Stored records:
- - -
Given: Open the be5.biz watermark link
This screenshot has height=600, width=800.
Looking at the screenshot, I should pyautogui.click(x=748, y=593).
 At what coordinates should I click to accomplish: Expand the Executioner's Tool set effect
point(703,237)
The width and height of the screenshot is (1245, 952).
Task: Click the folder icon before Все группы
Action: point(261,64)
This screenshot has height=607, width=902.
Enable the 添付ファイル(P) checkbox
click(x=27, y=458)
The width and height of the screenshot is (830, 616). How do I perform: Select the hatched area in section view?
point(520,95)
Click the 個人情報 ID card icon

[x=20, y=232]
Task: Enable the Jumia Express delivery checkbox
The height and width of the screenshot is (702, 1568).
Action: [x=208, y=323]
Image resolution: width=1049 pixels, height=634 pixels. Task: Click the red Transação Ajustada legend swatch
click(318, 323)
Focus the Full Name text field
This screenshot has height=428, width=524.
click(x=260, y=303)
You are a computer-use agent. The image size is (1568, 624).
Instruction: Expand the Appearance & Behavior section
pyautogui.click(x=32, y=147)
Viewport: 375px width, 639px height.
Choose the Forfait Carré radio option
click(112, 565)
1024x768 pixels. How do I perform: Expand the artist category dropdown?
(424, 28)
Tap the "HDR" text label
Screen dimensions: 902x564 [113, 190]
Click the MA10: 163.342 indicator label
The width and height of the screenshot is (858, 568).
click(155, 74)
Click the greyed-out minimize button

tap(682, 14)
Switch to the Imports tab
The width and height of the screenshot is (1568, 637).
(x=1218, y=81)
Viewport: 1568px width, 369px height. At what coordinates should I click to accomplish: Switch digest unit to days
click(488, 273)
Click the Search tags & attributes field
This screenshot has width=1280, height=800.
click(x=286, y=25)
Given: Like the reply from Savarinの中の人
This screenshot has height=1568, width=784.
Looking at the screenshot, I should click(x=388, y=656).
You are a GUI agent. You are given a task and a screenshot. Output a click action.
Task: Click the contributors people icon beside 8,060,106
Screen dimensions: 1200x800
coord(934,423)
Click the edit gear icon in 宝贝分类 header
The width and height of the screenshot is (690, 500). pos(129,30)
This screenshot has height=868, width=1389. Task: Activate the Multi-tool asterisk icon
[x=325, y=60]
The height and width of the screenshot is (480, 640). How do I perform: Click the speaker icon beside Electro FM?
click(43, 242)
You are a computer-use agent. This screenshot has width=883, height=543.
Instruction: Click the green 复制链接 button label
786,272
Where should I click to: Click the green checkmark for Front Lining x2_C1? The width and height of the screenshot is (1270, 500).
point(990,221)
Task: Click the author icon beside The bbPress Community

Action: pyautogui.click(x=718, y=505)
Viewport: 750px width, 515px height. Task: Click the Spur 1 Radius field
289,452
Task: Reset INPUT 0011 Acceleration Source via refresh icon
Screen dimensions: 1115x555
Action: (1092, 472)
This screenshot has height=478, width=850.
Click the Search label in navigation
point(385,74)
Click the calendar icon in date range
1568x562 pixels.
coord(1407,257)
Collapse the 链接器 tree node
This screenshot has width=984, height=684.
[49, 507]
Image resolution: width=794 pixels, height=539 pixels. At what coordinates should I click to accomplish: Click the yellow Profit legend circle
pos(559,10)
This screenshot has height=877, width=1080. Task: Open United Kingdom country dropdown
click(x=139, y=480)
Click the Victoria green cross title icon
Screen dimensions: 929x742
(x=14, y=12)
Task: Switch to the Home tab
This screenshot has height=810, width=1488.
- - -
Go through the records and show every line with the string "agent" in it.

You are a computer-use agent. The image size is (1568, 624).
You are a GUI agent. You are given a task and a screenshot. Output a click action.
You are a computer-use agent. This screenshot has width=883, height=543.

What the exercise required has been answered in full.